Print, exactly and without pictures, the lines from the one where "Open the @UraniumFinance handle link" appears down to the end of the entries.

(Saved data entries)
....................

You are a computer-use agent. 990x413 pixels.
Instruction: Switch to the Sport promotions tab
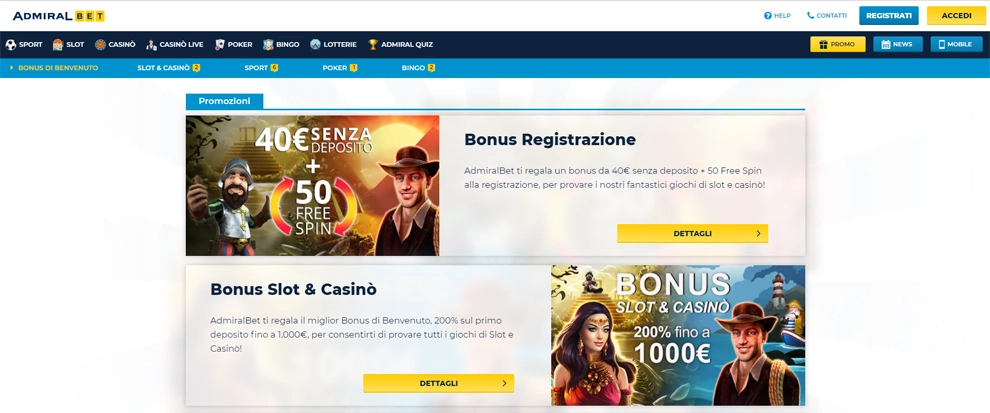[261, 68]
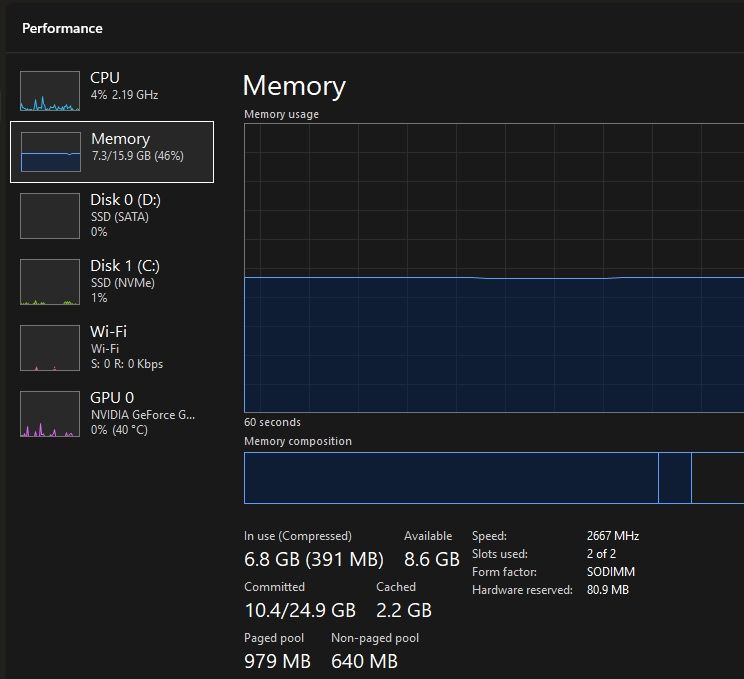Click the Committed 10.4/24.9 GB value

(x=300, y=611)
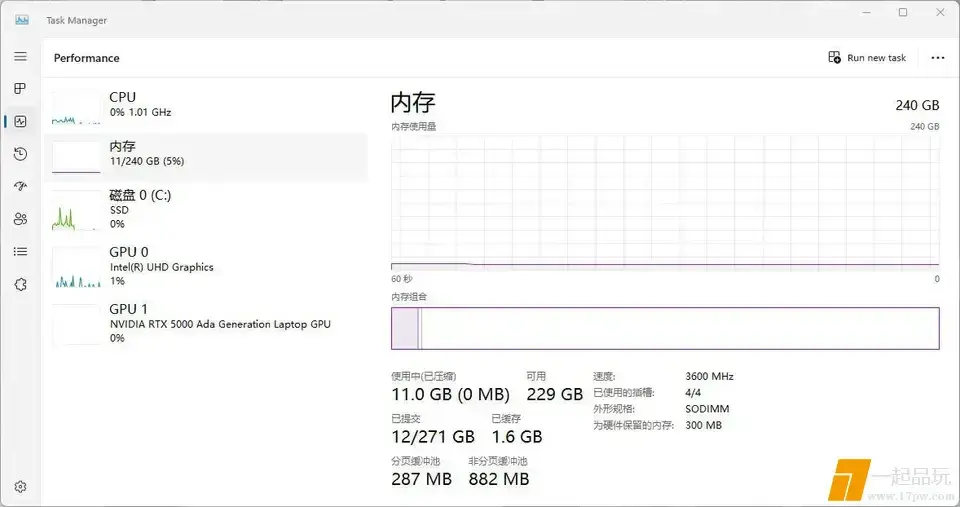Screen dimensions: 960x507
Task: Open the Processes page icon
Action: [x=20, y=89]
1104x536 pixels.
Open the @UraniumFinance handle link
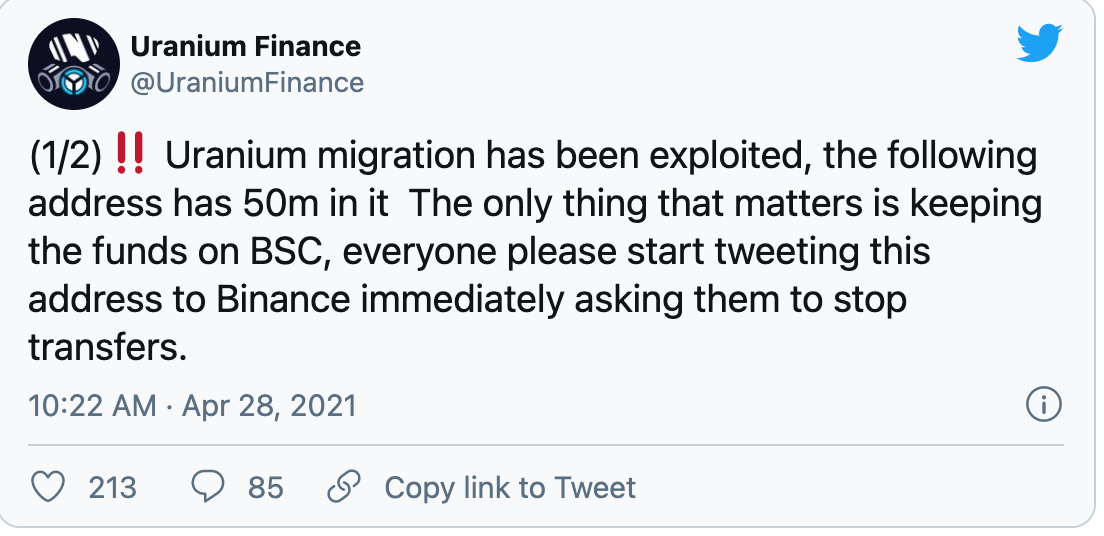[x=248, y=82]
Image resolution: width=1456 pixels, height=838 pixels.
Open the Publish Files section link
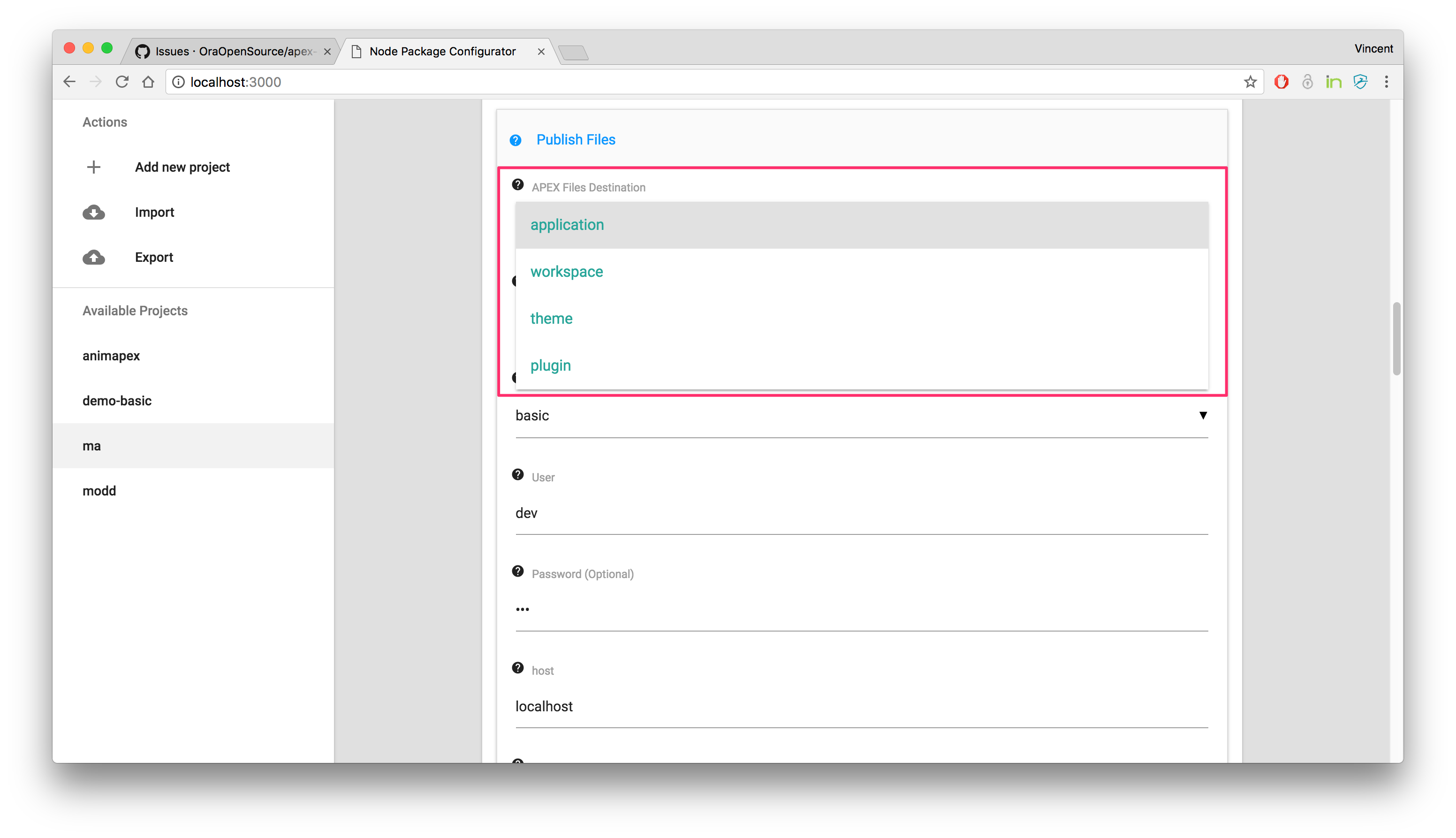point(576,140)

....................

• **Exercise result**
Open the @UraniumFinance handle link
[x=248, y=82]
Image resolution: width=1456 pixels, height=838 pixels.
Open the Publish Files section link
point(576,140)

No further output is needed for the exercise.